Dan Akivis, senior associate at Expansion VC, on selling secondary and managing LP relationships

Interview
as long as venture is a long only game, you by definition are not going to have the most fair pricing of securities.
Analyzed 3 sources

The core problem is that private venture prices are often negotiation outcomes, not market clearing prices. In practice, one lead investor names a price in a round, the company limits disclosure, and there is almost no natural mechanism for skeptics to push price down. That leaves buyers relying on sparse information, broker color, and round marks, which helps explain why secondary discounts and sudden post IPO resets are so common.

  • Without short sellers, private markets mostly hear from believers. That matters because a public stock gets pressure from both buyers and skeptics every day, while a startup share may get repriced only when a new round happens, often every 1 to 2 years.
  • The practical result is stale pricing. Secondary buyers often anchor to the last preferred round and then demand a blanket discount because they do not have current financials or regular company updates.
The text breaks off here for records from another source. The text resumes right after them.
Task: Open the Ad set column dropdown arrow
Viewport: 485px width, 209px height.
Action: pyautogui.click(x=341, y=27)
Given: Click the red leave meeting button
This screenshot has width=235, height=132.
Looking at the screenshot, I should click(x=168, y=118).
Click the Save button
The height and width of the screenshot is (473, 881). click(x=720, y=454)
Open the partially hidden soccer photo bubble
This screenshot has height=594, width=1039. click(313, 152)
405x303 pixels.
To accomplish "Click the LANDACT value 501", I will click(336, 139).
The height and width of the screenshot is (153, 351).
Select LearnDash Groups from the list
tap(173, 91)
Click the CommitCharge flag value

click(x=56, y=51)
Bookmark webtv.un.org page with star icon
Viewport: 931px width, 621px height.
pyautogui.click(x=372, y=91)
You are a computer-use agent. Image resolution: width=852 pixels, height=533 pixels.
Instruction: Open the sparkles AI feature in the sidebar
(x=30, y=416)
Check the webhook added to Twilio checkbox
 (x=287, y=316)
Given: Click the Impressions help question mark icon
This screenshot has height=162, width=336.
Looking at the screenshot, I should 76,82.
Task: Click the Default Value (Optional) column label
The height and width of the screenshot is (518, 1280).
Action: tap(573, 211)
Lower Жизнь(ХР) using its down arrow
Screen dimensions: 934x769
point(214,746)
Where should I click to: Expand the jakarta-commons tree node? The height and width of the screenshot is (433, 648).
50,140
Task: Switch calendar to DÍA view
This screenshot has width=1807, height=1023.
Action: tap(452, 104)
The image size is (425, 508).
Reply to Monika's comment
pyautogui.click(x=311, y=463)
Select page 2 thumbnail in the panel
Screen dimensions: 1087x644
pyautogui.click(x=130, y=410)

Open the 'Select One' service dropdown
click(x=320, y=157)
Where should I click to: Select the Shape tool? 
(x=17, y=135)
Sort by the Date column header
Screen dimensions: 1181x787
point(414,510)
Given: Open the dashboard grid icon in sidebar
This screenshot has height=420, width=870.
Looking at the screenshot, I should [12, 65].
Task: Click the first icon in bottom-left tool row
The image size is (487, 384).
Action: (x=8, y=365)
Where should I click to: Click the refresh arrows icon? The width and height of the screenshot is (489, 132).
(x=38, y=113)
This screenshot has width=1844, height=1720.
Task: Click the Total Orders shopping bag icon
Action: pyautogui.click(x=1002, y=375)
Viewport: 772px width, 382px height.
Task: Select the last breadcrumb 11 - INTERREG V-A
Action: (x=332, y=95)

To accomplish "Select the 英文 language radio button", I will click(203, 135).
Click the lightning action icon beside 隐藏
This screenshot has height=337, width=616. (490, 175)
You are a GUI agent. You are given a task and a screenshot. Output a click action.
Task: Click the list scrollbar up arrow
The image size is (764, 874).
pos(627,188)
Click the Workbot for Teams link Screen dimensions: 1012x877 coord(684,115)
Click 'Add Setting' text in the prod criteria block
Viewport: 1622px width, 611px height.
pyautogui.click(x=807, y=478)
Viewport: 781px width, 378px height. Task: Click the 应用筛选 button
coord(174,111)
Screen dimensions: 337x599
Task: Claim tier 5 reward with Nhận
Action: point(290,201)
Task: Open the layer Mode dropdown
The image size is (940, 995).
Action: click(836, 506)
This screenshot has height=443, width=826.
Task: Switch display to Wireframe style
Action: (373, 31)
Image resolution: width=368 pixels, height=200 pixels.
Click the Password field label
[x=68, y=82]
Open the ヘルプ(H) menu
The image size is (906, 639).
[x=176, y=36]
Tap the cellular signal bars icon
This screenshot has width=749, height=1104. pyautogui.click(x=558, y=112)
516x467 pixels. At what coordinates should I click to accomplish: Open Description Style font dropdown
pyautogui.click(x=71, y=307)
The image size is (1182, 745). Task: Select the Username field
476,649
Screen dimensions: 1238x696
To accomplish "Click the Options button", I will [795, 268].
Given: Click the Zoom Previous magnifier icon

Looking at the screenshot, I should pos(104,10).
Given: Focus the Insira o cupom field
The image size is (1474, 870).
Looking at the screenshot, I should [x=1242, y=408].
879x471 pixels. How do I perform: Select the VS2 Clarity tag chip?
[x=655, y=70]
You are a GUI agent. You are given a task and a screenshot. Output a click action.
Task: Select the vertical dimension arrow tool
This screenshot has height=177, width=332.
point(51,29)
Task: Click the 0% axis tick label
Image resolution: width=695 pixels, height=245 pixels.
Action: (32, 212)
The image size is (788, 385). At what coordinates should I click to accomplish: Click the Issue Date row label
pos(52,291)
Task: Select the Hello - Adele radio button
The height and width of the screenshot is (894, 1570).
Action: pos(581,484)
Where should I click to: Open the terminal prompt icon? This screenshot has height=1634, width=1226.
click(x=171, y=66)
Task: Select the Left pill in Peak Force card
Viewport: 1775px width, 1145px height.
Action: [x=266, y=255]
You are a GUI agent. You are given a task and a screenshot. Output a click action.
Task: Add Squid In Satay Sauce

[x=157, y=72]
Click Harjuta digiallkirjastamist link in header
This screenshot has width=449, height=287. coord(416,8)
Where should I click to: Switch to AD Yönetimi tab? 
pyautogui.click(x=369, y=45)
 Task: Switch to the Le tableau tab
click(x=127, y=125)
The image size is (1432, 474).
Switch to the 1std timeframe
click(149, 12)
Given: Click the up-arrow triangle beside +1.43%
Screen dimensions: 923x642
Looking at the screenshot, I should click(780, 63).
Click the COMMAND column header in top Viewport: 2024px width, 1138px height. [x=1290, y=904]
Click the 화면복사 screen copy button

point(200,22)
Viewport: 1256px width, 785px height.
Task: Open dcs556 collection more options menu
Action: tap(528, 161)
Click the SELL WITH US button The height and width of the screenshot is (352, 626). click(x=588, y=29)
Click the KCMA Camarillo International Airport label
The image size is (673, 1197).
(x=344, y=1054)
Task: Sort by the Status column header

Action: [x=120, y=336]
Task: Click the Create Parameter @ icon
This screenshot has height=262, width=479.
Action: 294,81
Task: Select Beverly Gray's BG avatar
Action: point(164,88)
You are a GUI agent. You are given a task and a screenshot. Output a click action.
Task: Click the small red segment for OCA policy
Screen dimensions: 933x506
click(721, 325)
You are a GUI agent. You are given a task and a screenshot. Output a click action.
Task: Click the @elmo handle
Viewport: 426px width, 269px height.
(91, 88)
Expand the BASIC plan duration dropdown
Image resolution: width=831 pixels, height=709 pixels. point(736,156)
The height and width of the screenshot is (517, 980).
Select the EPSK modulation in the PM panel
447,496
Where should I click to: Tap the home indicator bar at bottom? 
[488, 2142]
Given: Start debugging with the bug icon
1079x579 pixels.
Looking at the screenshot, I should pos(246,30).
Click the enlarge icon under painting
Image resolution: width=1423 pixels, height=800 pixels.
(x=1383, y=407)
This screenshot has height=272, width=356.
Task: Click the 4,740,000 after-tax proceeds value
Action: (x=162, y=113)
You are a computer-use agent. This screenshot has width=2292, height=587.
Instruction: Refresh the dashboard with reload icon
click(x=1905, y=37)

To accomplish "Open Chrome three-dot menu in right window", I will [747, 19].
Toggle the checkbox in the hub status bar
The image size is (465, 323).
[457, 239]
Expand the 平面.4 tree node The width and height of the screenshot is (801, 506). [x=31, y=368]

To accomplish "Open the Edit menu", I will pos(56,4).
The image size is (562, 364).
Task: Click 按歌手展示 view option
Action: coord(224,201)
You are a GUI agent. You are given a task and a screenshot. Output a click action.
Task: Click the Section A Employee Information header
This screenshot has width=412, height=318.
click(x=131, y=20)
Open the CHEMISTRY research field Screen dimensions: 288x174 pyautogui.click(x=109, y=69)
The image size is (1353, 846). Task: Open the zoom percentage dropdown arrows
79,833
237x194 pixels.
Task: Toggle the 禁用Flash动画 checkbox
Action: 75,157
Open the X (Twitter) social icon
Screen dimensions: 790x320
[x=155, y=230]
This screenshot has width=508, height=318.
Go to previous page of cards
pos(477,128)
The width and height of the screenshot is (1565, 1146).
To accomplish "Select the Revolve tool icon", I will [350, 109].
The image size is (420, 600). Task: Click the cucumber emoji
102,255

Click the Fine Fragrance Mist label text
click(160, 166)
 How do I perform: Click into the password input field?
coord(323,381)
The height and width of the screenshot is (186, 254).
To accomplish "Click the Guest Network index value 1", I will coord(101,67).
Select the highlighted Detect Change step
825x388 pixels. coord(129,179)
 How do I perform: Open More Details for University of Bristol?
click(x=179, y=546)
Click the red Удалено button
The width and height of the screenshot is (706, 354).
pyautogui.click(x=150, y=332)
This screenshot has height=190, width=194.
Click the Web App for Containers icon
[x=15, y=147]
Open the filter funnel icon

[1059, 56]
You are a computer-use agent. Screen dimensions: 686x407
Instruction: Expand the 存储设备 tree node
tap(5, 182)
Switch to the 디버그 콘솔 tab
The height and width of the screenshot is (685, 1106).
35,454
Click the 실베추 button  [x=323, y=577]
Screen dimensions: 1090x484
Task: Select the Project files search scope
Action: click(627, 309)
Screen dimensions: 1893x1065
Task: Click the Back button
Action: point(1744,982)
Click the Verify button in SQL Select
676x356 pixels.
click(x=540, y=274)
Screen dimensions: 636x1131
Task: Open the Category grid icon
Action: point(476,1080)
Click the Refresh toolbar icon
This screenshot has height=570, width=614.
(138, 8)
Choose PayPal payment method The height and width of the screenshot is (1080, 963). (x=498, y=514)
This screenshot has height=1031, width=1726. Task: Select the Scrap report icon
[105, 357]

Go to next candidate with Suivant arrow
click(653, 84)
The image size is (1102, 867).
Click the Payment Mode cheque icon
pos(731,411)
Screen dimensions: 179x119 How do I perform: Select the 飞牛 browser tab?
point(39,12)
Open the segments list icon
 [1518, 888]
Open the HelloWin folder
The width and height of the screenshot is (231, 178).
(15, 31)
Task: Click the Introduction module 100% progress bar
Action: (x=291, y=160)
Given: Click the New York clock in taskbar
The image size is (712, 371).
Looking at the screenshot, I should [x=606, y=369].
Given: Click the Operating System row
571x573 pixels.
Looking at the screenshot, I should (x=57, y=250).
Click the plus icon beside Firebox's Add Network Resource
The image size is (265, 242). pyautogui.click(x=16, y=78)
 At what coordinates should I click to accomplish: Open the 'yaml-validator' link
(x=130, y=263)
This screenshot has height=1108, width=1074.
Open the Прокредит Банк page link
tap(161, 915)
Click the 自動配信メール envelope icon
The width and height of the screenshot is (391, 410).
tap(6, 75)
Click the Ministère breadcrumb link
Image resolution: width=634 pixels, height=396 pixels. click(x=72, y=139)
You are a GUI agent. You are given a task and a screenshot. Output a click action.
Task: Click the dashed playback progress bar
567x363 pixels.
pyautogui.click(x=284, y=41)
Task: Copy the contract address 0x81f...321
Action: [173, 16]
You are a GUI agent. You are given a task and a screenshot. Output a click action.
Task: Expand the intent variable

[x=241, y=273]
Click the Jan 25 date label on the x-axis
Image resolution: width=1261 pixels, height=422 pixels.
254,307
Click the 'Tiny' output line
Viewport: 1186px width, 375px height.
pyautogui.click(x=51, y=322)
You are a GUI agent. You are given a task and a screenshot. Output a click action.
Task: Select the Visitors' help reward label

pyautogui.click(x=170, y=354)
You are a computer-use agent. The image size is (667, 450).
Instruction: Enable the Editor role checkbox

That discount is a crude substitute for real price discovery.
  • More regular secondary trading can tighten that gap. Cases like Spotify showed that repeated private transactions plus recurring disclosures created a usable price history before listing, instead of forcing the public market to discover all the bad news and good news at once.

Where this heads is toward more structured private liquidity, more recurring disclosure, and a clearer split between companies that welcome market feedback and companies that avoid it. As that infrastructure improves, venture pricing should get less flattering in the short run and more useful in the long run, for employees, funds, and future investors.